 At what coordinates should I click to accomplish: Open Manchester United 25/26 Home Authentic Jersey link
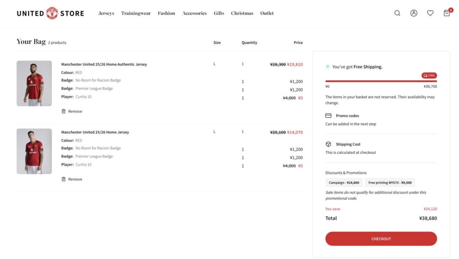[x=104, y=65]
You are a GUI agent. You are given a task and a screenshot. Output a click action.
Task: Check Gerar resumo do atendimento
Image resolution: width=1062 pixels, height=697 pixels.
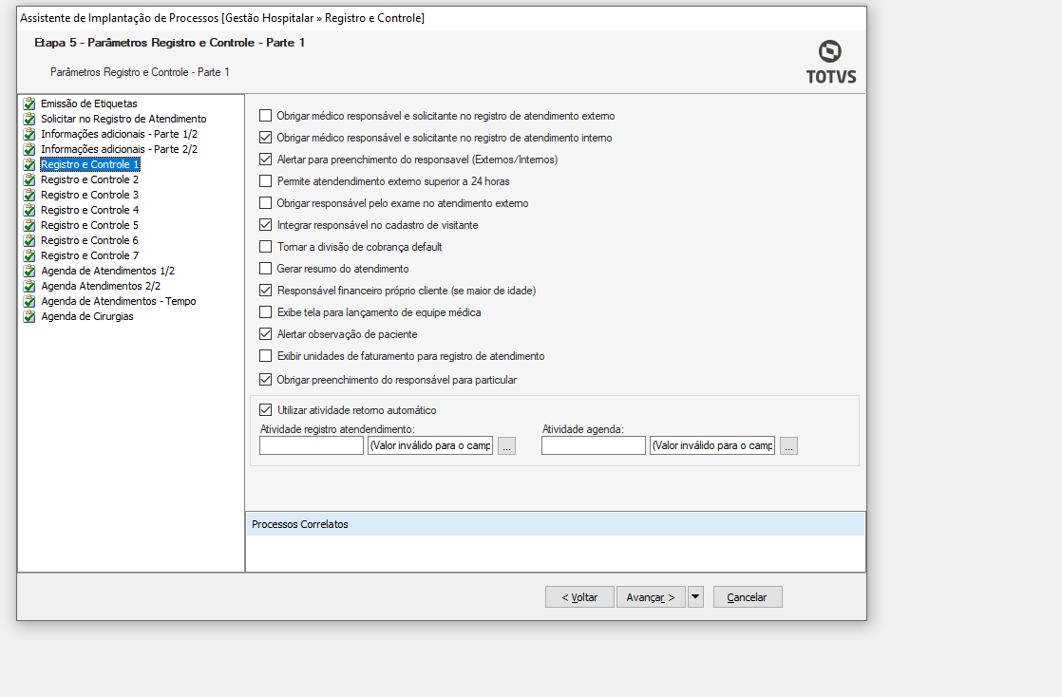[x=266, y=269]
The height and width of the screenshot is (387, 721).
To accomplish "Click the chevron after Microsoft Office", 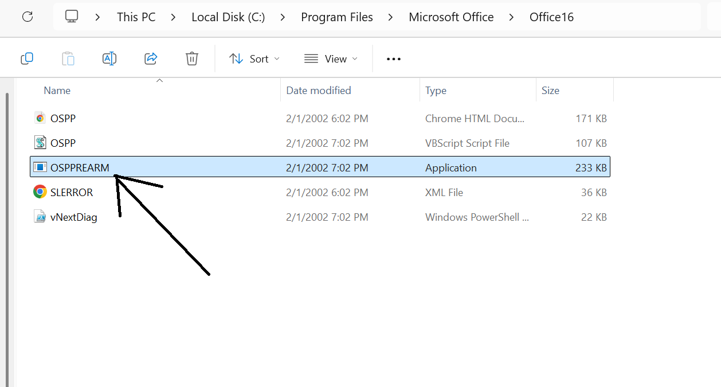I will coord(511,17).
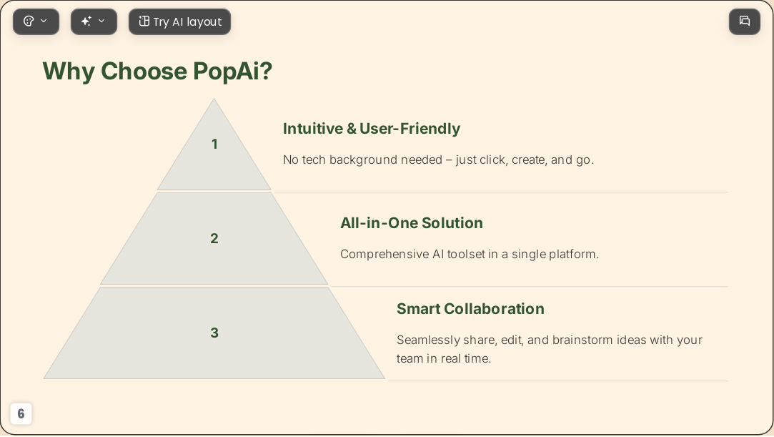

| What is required |
Switch "Jersey" to "Shirt" in the entries from the first line up to and including the line with "[x=104, y=65]", and reproduce only those lines with nothing else changed. Omit the pictures.

| Completed exercise |
 At what coordinates should I click to accomplish: Open Manchester United 25/26 Home Authentic Shirt link
[x=104, y=65]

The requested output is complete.